== INFORMATION GIVEN ==
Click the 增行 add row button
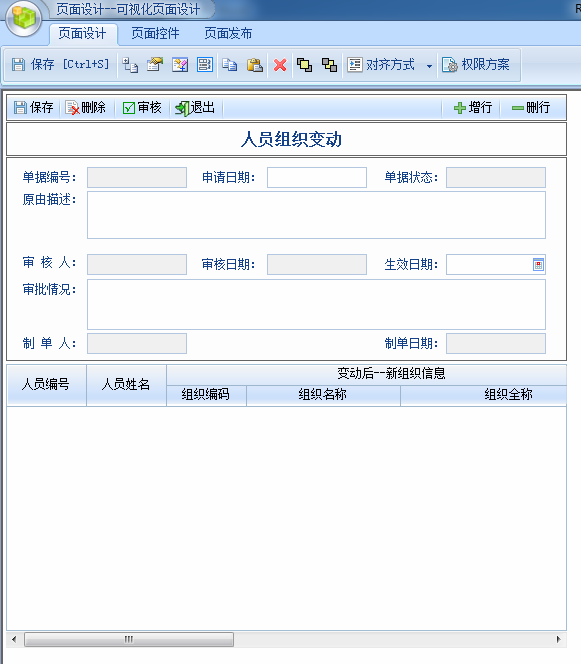coord(473,108)
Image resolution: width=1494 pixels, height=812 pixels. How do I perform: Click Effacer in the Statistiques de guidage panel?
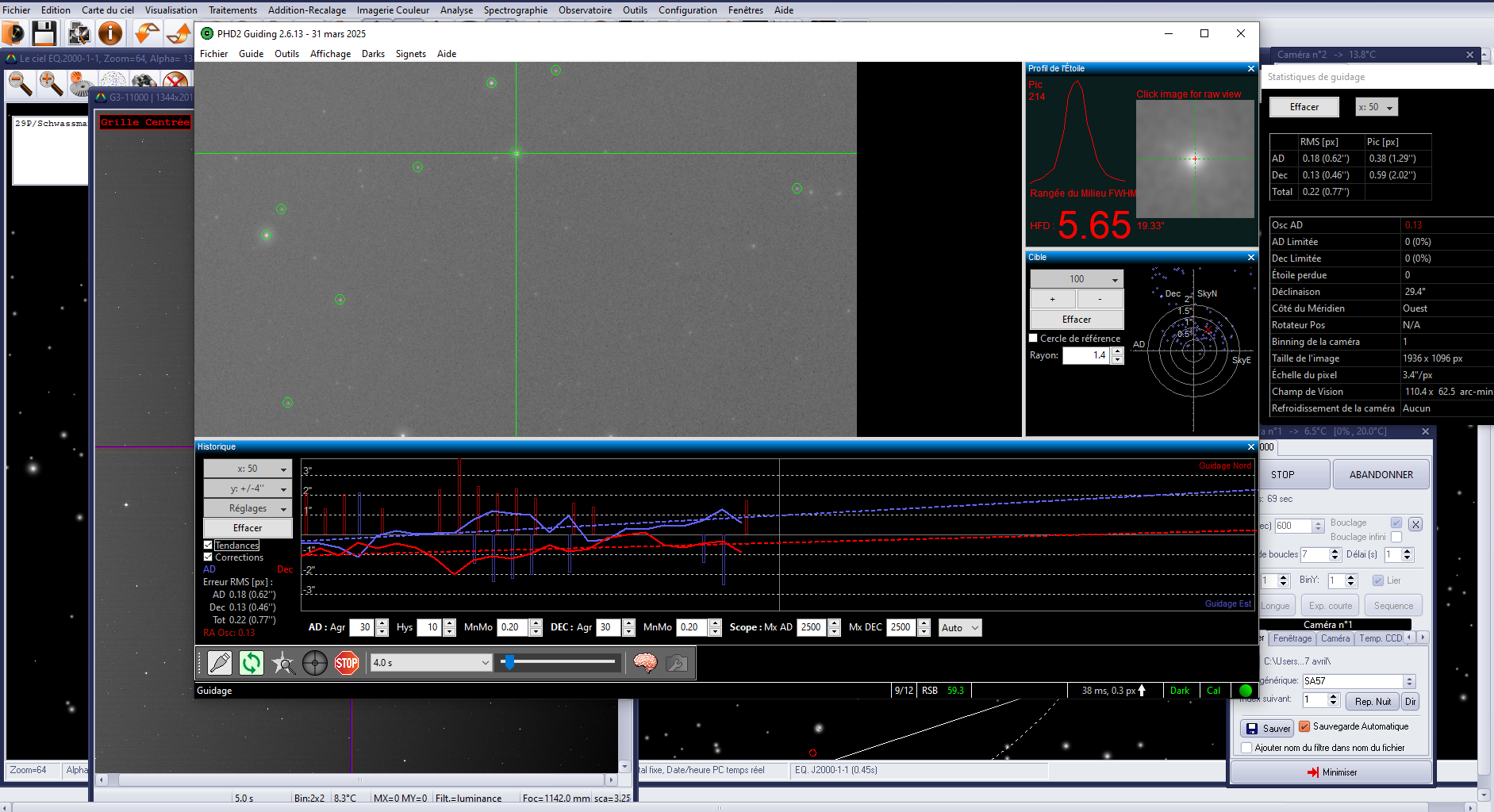click(x=1304, y=107)
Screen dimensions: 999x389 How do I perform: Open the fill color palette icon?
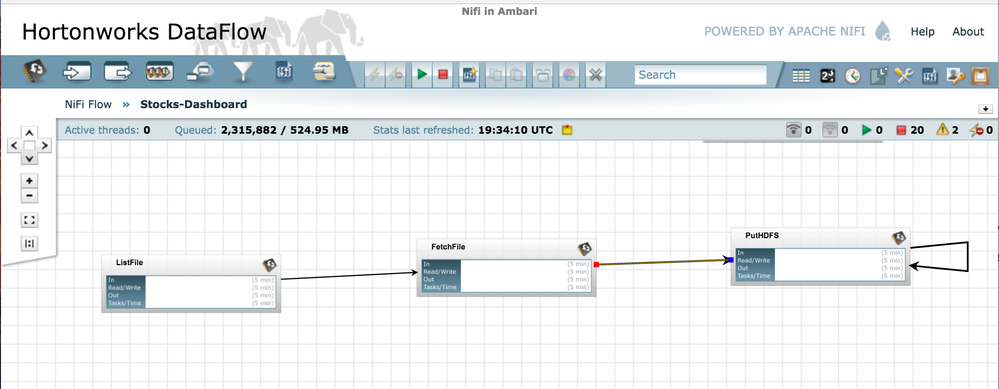click(x=569, y=75)
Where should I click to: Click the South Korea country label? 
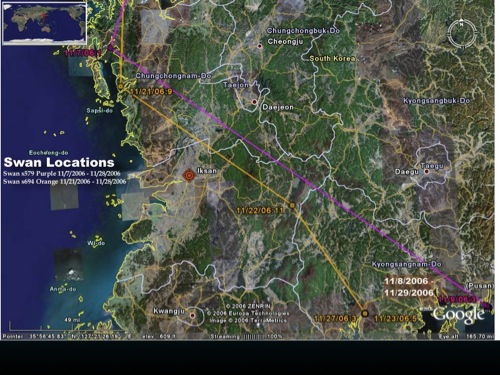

== TO DO ==
Your task is to copy word for word the lines from the line containing "Screen dimensions: 999x389" to the end of the listing, both included, and to drop any pictures.

== EXERCISE ANSWER ==
Screen dimensions: 999x389 How do I perform: Open the fill color palette icon?
click(x=569, y=75)
Where should I click to: Click the South Korea country label? 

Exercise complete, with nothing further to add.